There is an obvious musical encounter of Selma Uamusse with Mozambique in her debut album. But there is also another crucial alignment with Africa at a spiritual level. That’s why it’s no hard task to pinpoint the frequent references to God in the album’s lyrics and love keeps creeping in with each verse (a universal love rather than a romantic love), while death is also looked in the eye and sang in such a fearless way (“Mónica” is a goodbye letter to one of her close friends). The shady temptations that are part of every path also make an appearance and try to uneven the balance while Selma makes her voice heard when she fires away against social inequalities (“Funkier”).
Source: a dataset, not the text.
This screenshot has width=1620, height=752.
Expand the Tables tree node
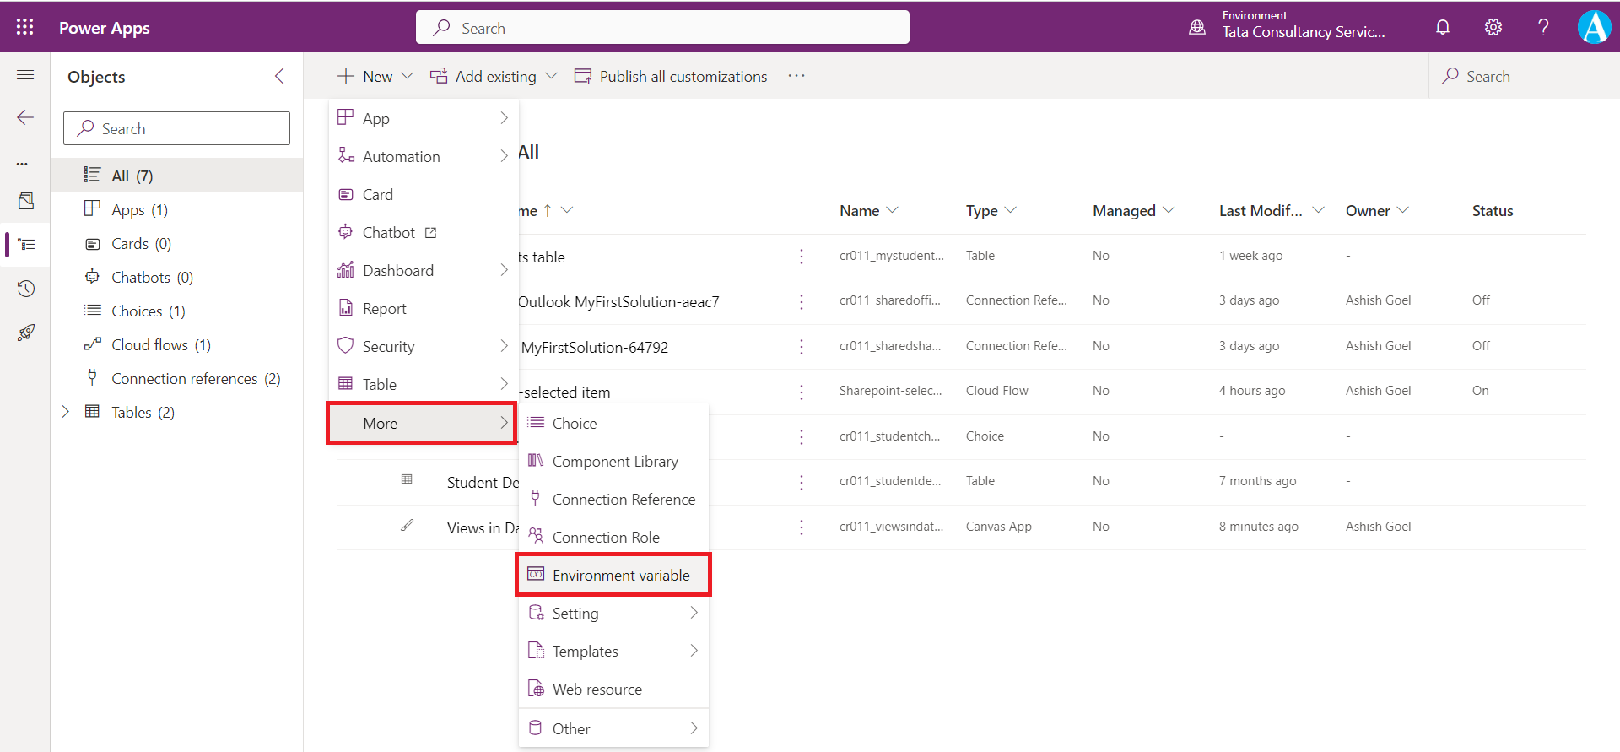[66, 412]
This means Selma Uamusse’s record presents itself also as a searching tool for harmony with the world around us – and that implies not only accepting and looking for a positive outlook in everything that lacks beauty in our daily lives, but also summoning up a critical speech that claims for social transformation.

Produced by the precious and wise hands of Jori Collignon (from Skip & Die), Selma Uamusse’s first solo recoding can be heard as two simultaneous journeys happening at once – a geographical one to Mozambique, where she feeds herself from local sounds and addresses her identity issues; and an inner one, drawing a spiritual map that unfolds itself and gets under our skin. Every second of the way these songs hypnotize us, have us trapped between past and future, as they belong in equal parts to the ancestral and to the groundbreaking, and create a music that shall remain nameless. Or maybe it doesn’t have to be like that. Maybe we can just call it Selma Uamusse.